A bit of context is useful to understanding this - The Igbo use the term ogbanje to denote an essentially evil spirit, the "children who come and go" which from birth to puberty cycle through death and return causing much grief to the family. Female circumcision is thought to get rid of them. The high female god Ala is the goddess of earth, fertility, mortality who holds the deceased in her womb, is the guardian of women and rules the underworld. Her messenger on earth to the living is the Python. Tributes to her are paid during the annual Yam Festival.

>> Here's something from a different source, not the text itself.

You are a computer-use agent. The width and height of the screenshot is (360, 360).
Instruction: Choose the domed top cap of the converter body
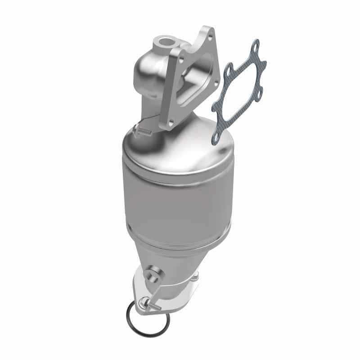pyautogui.click(x=180, y=140)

Ada has been named after the Python, and the spirits inside her, the personalities are obanje. This is a survival story, the story about coming to terms with the trauma of abuse and finding who you are after it.

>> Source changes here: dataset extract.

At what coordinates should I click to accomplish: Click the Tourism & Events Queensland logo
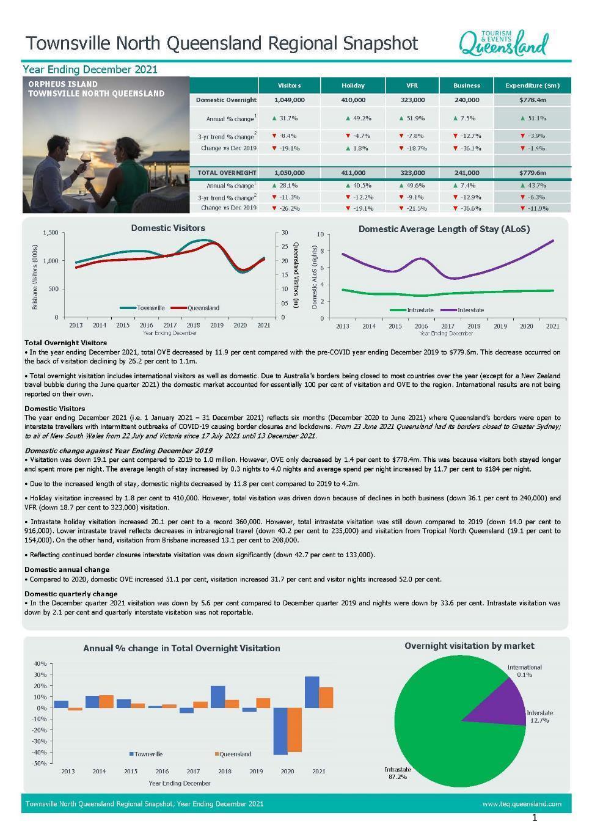coord(503,43)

It is an incredibly ambitious first novel. Does it work, does Emezi bring it off? To a certain extent yes. She clearly is an imaginative, highly creative writer or budding talent. For me the novel was a bit too long and I felt the story could have been improved by a compression. But yes she does give you an insight into the young women's mental state without it being bathed in the usual jargon and metaphors. The struggle for control is there, the despair, the need for escape, to blot out the unidentifiable trauma, the desperation. I most certainly will read more by her.

Friday, 25 December 2020

Book Review: Ordinary People by Diana Evans

Ordinary People Ordinary People by Diana Evans
My rating: 1 of 5 stars


I very seldom trash a book but this has been the most boring book I have ever read. It was my in person book club choice for this month and I've managed about half way through it and that was a stretch so as a Christmas present to myself I am giving up on it! It is everything I dislike in a a novel - domesticity abounds, huge amount of dialog such that it almost reads like a script, characters I have absolutely no interest in and who have nothing interesting happening to them. It is set in a part of London I know and granted her desciptions of the area ran true - and that's my only positive about this book. I read reviews about it praising its prose and insight Guardian Review but I just don't get it, I'm just not reading the same book. For me it lived up to its title Ordinary. More enticing reads await.